America’s first father-son duo, the Presidents Adams, provide a fascinating tale of politics, familial relationships, and the founding and evolution of the American presidency. In this combination of biography and political science, the authors present these two men as the bookends of the Revolutionary era, beginning with John Adams’ entry into colonial politics and ending with John Quincy Adams’ final days in office during the Mexican War. Both their public and private lives are a mirror of the progression of American politics and statecraft from the joining of the colonies into a unified nation to the rise of political parties and division.
John Adams is almost forgotten to most Americans. Wedged between the towering Virginian presidents, George Washington and Thomas Jefferson, the diminutive New Englander fought for recognition of his contributions to American independence most of his adult life.

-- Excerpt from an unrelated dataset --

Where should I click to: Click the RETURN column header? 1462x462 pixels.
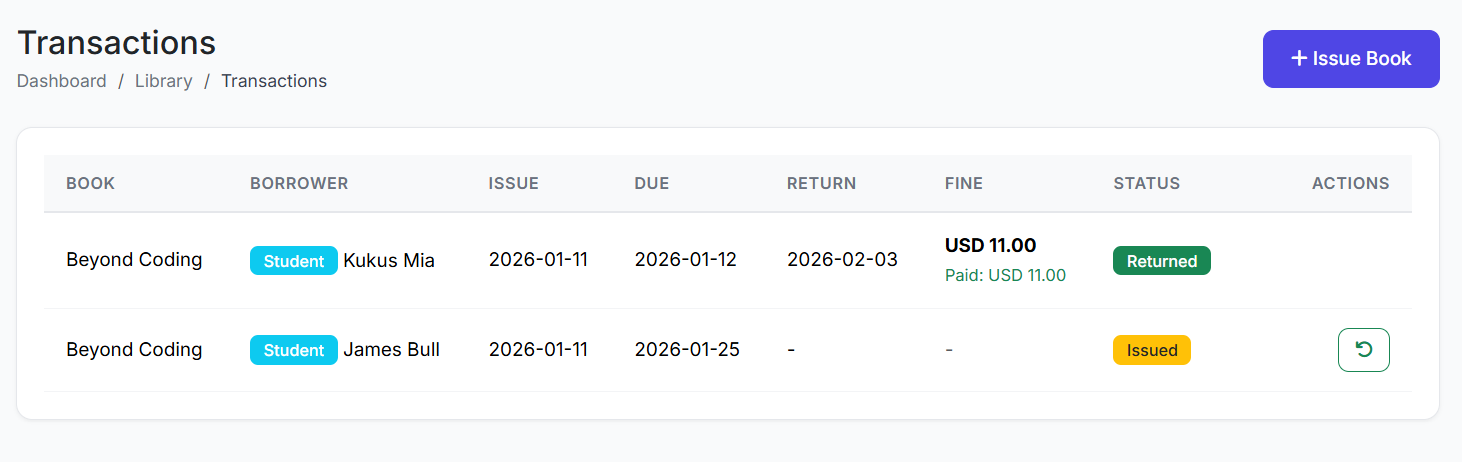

Adams had a conflicted relationship with politics in general, bemoaning the need for office-seekers to conduct the messy business of political deal-making and campaigning. An overly moralistic believer in virtue, knowledge, and dispassionate public policy making, he never seemed to grasp the emotional or personal side of politics, disdaining men he thought overly ambitious or personality driven as office seekers.

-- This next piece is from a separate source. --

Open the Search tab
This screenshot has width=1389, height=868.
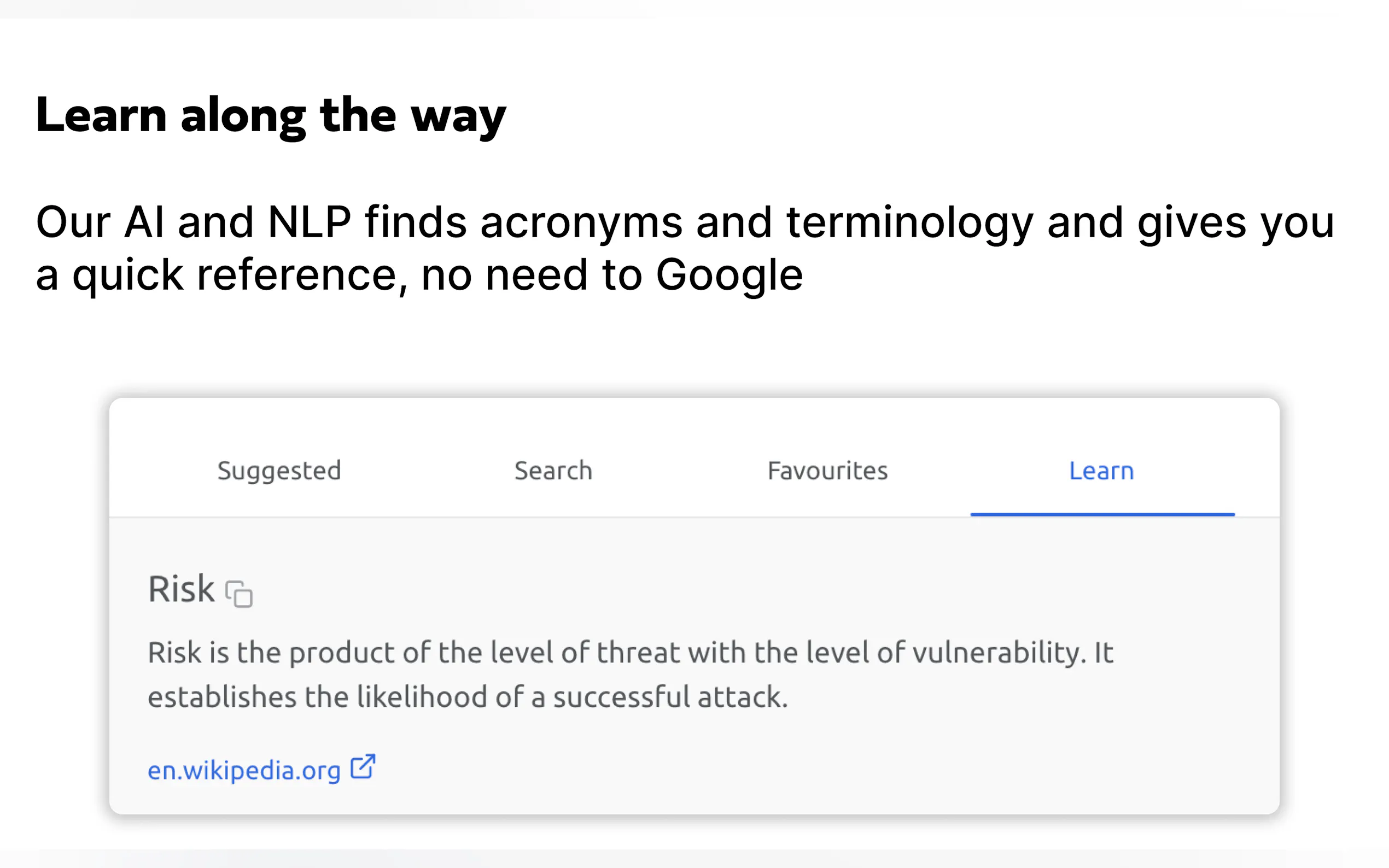pos(553,471)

This is particularly true of his relationship with George Washington, who was essentially anointed president in 1792 and re-elected almost by acclimation in 1796. Although Adams had great respect for Washington, in his private letters to John Quincy he expressed his distaste with the reverence and adulation showered on Washington. Adams, who spent most of the Revolutionary War in a variety of European diplomatic posts, spent a great deal of time and energy promoting and defending his achievements and reputation, a great irony for a man who spent so much of his lifetime correspondence decrying the role of personal glory and popularity in the ruling class.
As president, Adams had to deal with a number of domestic and foreign policy challenges. Seeking to maintain Washington’s neutrality to the French Revolutionary Wars engulfing Europe, Adams tried to keep the peace between pro-French and pro-British factions not only in the country as a whole, but within his own administration. The rise of a vociferous and scandalous partisan press also challenged Adams, who had to deal with the first overtly split government as he attempted to emerge from Washington’s shadow. Never a hardy campaigner, his one-term presidency allowed him to return home and spend the rest of his life defending his legacy while advising his son.
John Quincy Adams was probably the most qualified candidate of his day to assume the presidency. Raised in a political and diplomatic household, he travelled extensively with his father during the Revolution as his de facto private secretary before becoming a diplomat in his own right. Working diligently to emerge from his father’s shadow and create his own achievements, he also held a number of European diplomatic posts before becoming James Monroe’s workman like Secretary of State.
Continuing his father’s disdain for personality politics and campaigning, John Quincy was elected president in 1824 in the only election in American history to be decided by the House of Representatives after no candidate won a majority of the Electoral College. John Quincy was also the only president to serve in Congress after leaving the presidency, noting his election to the House in 1830 as a bigger moment of pride than winning the presidency. While in the House, John Quincy became a vocal opponent of slavery, earning his final fame as the lawyer for the defendants during the Amistad trial.
Modern readers may be surprised to learn that contemporary politicians did not invent partisan slander, media bias, or ad hominem personal attacks. Politics in America has always been a contact sport, even if some participants like this father-son duo tried in vain to stay above the fray.
Both men served their country with dignity and fervor. While each tried to contrast themselves with their large than life contemporaries, George Washington and Andrew Jackson, both also felt cheated and marginalized from the recognition and admiration they felt their long service to America deserved. Unfortunately, neither man truly understood or agreed with the rise of political parties that soon dominated the presidential process and governing in general. The story is a cautionary tale of ambition, service, and the passing down of the mantel of public service from father to son.